Social media users were quick to comment on the incident.
"A lousy parent and a coward," wrote one person on Lehigh Valley Live's website.
"Dad comments that his kids mean everything to him," commented one person on WTAE's Facebook post about the incident. "Then WHY did you and your wife make that decision? I have told my daughter since she was little don't ever ask me until you are of legal age. Now almost 20 yrs old she has no desire."
While many in the U.S. were angry with the father, in the U.K., some might not view his crime in the same light.
According to a survey conducted by Churchill Home Insurance, one-half of the 1,000 British parents polled allowed their children under the age of 14 to drink alcohol at home. In the U.K., the legal age to buy alcohol is 18, rather than 21, as it is in the U.S.
"My family is Irish so there's a big drinking culture," said social worker Heather Witherington, who was given her first drink at age 10.
"To some it might seem that I was encouraged to drink as a child, but in our eyes it was all about managing risks," she said, adding her parents also emphasized the importance of drinking responsibly.

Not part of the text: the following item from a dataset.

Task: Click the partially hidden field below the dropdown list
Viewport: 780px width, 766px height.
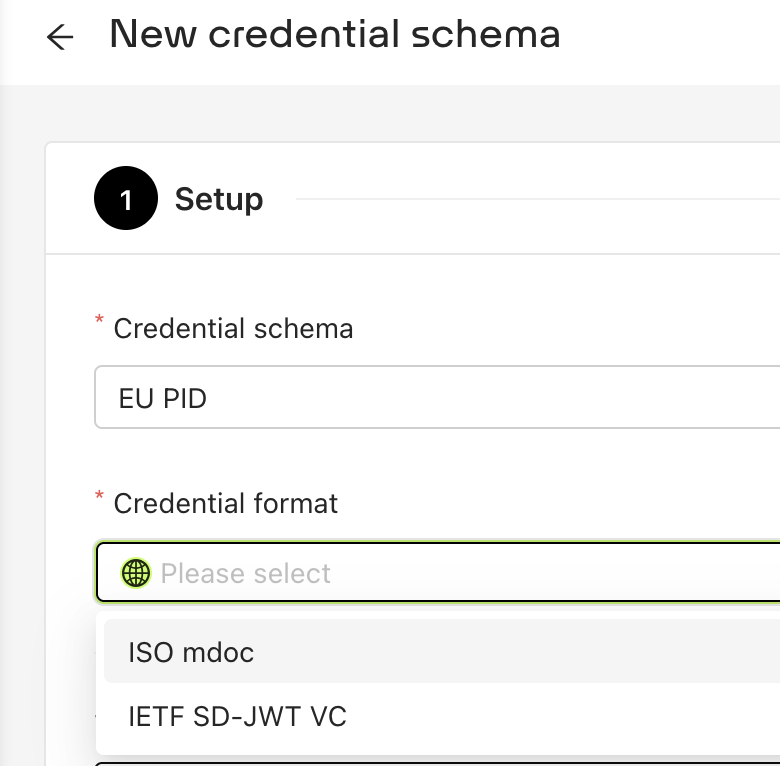Action: point(438,761)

As a result, she says, she allowed her 15-year-old son to drink early.
"He's now more mature about alcohol than some of his mates," she said. "He sees it all as the same, whereas ones who didn't drink when they were younger are looking to try new drinks and get hammered. He has still had some normal experimentation with alcohol, as many teenagers do, but he's much more aware of alcohol because he was introduced to it early."